Cien años después del descubrimiento de los microorganismos por Leewenhock, se atribuía el origen de los mismos a la descomposición de la materia orgánica (generación espontánea).
Transcurría
el año 1745 cuando un sacerdote irlandés, Tuberville Needham, alegaba en favor
de esa teoría el siguiente experimento: colocó jugo de cordero en un frasco
taponado, lo mantuvo durante media hora en la ceniza caliente, con el objeto de
destruir a los gérmenes (microorganismos que podrían encontrarse en la
superficie o interior del frasco, o en el líquido), luego retiró la fuente de
calor y comprobó que al cabo de un tiempo el caldo se poblaba de
microorganismos, lo que según Needham solo podía provenir de la génesis
espontánea.
Para
comprobar si el experimento era correcto o no, el italiano Spallanzani repitió
la operación veinte años después tomando nuevos recaudos, como taponar
correctamente los frascos y someterlos a altas y prolongadas temperaturas. En
estas nuevas condiciones, los resultados fueron distintos, ya que no
aparecieron los microorganismos en los caldos de cultivo.
Needham
contestó a Spallanzani, que con la ebullición prolongada de sus experiencias
había destruido la "fuerza vital" contenida en los cultivos, y como
el investigador italiano no pudo demostrar que la ebullición no había alterado
el aire dentro del
recipiente, se consideró como correcta la primera experiencia.
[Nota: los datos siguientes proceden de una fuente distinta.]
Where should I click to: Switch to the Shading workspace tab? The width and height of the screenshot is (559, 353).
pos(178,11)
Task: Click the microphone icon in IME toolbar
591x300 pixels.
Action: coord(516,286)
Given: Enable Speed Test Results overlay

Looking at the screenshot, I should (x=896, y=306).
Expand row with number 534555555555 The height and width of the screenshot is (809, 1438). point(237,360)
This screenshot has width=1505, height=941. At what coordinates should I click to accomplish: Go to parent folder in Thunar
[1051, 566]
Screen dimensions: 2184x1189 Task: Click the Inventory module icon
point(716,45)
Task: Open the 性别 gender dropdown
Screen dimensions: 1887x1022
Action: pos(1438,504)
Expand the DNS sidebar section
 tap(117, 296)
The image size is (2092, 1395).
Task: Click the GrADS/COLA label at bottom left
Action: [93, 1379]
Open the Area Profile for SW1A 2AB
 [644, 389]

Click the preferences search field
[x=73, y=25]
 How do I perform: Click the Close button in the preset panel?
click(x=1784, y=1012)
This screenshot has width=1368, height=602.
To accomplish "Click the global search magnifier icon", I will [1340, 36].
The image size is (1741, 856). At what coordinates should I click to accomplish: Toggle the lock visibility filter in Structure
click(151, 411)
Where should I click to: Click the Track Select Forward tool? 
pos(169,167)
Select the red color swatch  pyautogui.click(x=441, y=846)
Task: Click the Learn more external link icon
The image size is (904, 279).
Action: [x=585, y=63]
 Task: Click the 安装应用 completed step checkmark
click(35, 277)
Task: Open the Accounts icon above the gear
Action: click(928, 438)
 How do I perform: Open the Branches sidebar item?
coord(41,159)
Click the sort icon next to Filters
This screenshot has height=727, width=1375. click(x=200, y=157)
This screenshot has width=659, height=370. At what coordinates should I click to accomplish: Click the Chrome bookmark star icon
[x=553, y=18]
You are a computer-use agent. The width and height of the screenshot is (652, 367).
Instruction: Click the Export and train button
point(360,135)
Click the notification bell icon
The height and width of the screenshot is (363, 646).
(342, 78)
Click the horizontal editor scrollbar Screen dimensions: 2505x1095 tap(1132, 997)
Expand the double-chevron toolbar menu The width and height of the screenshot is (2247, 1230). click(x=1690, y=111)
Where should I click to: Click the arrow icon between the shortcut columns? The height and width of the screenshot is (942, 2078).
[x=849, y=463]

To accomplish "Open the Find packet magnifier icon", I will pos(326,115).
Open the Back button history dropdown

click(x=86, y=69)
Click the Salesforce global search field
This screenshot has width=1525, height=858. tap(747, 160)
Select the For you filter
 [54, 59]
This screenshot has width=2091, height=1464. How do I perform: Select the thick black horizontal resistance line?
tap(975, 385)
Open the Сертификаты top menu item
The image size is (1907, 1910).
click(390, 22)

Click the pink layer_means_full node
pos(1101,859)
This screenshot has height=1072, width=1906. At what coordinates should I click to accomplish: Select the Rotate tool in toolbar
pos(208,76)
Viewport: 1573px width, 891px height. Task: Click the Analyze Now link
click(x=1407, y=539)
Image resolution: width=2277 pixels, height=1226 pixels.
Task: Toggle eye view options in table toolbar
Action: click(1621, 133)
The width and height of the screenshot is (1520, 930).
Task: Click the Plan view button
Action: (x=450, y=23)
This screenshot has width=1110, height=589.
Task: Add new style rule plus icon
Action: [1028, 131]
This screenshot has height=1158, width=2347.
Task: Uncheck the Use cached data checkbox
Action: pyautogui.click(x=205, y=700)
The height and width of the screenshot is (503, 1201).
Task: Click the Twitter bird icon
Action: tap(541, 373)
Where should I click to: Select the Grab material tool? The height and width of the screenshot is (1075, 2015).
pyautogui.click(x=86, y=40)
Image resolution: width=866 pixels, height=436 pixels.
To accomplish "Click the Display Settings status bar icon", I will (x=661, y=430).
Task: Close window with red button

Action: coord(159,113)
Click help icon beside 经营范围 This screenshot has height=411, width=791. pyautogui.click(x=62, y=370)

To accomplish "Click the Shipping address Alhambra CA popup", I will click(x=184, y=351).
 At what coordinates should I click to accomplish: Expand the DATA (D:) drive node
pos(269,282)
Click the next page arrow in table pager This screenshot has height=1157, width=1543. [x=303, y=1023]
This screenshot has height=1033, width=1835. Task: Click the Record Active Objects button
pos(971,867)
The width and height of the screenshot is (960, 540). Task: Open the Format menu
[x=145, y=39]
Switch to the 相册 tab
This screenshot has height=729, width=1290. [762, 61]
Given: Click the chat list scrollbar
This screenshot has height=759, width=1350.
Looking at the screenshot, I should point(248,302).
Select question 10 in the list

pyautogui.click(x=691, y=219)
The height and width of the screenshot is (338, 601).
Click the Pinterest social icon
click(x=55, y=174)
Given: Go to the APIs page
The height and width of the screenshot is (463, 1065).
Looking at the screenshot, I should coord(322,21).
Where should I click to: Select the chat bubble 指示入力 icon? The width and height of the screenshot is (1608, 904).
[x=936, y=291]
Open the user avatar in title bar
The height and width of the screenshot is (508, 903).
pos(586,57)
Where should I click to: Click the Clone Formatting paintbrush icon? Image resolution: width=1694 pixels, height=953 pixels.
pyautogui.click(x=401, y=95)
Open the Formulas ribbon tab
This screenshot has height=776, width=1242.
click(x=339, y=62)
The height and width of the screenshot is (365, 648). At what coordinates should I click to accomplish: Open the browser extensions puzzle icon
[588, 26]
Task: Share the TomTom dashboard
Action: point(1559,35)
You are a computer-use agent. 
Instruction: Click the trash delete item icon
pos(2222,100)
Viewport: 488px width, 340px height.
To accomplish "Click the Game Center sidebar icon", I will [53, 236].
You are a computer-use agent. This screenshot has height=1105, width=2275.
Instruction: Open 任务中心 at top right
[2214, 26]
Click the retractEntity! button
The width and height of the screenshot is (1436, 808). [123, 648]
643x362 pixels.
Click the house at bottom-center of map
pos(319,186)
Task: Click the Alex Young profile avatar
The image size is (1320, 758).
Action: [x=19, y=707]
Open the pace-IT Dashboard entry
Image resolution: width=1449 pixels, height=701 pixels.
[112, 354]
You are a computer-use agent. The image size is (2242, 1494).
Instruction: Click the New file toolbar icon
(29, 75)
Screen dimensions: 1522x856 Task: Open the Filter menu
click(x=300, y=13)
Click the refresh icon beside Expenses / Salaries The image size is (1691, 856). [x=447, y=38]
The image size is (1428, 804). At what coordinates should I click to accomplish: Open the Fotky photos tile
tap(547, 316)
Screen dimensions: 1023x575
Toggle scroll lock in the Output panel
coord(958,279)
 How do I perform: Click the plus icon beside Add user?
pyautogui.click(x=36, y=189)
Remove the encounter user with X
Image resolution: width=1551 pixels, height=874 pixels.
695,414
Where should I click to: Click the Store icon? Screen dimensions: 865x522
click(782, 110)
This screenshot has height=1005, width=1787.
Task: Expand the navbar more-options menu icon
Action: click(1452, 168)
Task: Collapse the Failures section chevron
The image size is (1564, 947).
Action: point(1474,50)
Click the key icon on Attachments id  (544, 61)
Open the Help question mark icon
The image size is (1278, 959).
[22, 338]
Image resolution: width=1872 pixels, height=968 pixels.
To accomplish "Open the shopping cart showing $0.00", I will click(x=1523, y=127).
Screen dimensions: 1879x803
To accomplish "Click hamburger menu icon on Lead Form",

Transcurría la
segunda mitad del siglo XIX, y el problema de la generación espontánea aún
estaba esperando solución; hasta que Pasteur se vio frente a la necesidad de
probar que los seres asociados a la fermentación procedían del aire.
Basándose
en las frustradas experiencias anteriores, fabricó filtros de algodón, e hizo
pasar el aire a través de los mismos, luego disolvió el algodón y el sedimento
formado en el fondo del vaso reveló la presencia de numerosos cuerpos
microscópicos redondos y alargados, que se asemejaban a organismos observados
con anterioridad en las sustancias en estado de fermentación. Por otra parte en
el algodón de filtro a través del cual había pasado el aire previamente
filtrado, no se encontró cuerpo alguno. Con esta experiencia Pasteur comprobó
la existencia de organismos en el aire, pero sin poder probar si estaban vivos
o muertos.
Teniendo
en cuenta lo anterior, realizó el siguiente experimento: colocó en un frasco
una infusión de una sustancia fermentable; al cuello largo y estrecho le dio
forma de S, dejándolo abierto. El frasco y su contenido fueron mantenidos a la
temperatura de ebullición durante un largo tiempo, luego se retiró la fuente de
calor, y así permaneció por días, semanas y meses, sin que su contenido
fermentase; luego, cuando le cortó el cuello, quedando el interior del mismo
expuesto a la invasión del aire atmosférico, observó la fermentación del caldo,
demostrando, el análisis al microscopio, la presencia de microorganismos.